Intriguingly, Lenovo told us that the base, when detached, can continue to function as its own Core 2 computer independent of the tablet--a monitor would need to be attached, but it opens up possibilities for the U1 to truly act as two devices in one. Separate batteries and Wi-Fi antennas are contained in both the base and the tablet screen, while the tablet has the 3G and Bluetooth antennas, as well as speakers and a webcam. The tablet doesn't have a sensor for switching between landscape and portrait, but apps will allow easy flipping for e-reading, browsing and other functions. The keyboard is flat and somewhat squishy, a far cry from Lenovo's generally excellent raised and tapered keys, but Lenovo said they'll be updating to a raised keyboard before release.
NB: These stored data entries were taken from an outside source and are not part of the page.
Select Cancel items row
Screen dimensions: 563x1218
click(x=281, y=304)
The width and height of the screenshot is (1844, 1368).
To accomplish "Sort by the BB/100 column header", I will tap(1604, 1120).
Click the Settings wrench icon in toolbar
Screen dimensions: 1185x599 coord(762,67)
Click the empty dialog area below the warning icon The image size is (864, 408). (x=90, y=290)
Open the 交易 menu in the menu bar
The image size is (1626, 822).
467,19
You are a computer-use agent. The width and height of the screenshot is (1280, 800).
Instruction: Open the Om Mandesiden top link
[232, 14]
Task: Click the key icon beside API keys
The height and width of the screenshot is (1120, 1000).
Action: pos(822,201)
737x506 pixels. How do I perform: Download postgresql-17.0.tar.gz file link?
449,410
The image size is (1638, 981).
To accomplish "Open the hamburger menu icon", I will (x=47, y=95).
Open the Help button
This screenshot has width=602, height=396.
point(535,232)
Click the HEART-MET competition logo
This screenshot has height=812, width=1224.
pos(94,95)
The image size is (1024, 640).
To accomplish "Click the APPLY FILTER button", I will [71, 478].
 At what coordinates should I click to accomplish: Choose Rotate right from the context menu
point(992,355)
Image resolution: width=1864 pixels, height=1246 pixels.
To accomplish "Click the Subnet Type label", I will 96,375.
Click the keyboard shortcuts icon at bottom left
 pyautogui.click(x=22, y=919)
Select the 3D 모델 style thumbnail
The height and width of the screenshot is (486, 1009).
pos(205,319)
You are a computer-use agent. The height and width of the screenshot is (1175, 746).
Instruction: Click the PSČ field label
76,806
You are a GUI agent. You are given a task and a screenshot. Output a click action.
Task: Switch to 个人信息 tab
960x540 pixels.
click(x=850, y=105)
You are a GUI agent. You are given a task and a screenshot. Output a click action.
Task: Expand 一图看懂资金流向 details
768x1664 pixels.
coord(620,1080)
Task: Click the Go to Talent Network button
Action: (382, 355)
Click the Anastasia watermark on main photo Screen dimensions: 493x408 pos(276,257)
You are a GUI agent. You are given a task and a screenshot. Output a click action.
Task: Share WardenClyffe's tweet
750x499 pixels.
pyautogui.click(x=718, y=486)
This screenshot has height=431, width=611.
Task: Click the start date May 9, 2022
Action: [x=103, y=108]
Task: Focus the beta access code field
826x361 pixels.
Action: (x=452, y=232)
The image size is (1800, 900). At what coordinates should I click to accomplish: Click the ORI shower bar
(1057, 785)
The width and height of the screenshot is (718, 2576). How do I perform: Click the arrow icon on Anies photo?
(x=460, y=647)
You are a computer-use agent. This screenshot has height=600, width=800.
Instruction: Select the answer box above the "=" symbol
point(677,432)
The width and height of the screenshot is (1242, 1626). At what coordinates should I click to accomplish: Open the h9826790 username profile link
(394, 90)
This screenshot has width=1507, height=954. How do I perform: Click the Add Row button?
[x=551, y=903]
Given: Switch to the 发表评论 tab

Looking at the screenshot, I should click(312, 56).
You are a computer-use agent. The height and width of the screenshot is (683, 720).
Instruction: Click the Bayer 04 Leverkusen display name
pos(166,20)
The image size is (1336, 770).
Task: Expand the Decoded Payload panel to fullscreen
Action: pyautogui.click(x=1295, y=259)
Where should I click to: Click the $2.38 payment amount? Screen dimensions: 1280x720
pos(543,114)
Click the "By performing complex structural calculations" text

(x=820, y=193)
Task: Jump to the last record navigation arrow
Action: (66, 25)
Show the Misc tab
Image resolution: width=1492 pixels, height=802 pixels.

The Skylight, a thin AT&T smartbook, actually runs the same processor and OS as the tablet part of the U1 hybrid, making them cousins of a sort. While the curved flat shape seems awkwardly plate-like at first, the construction is very solid and the keyboard, while thin, is remarkably comfortable and, impressively, full-sized. While one USB port is standard, the other flips strangely out to the side and can fold into a slot above the keyboard. Its function is clever: it docks with USB memory sticks that act as the smartbook's memory, and folds over to tuck away safely inside. The 10-inch screen was bright and crisp, and the trackpad impressively wide. While $499 seems extremely high as a price-point, subsidizing from AT&T should help significantly reduce the cost. However, a data plan will still be needed. This seems like a real sticking point to smartbooks: unless their cost can come down naturally, the need for an additional data plan will likely force many to consider these ultraportables as alternatives to smartphones as opposed to additional devices.

Lenovo Skylight (photos)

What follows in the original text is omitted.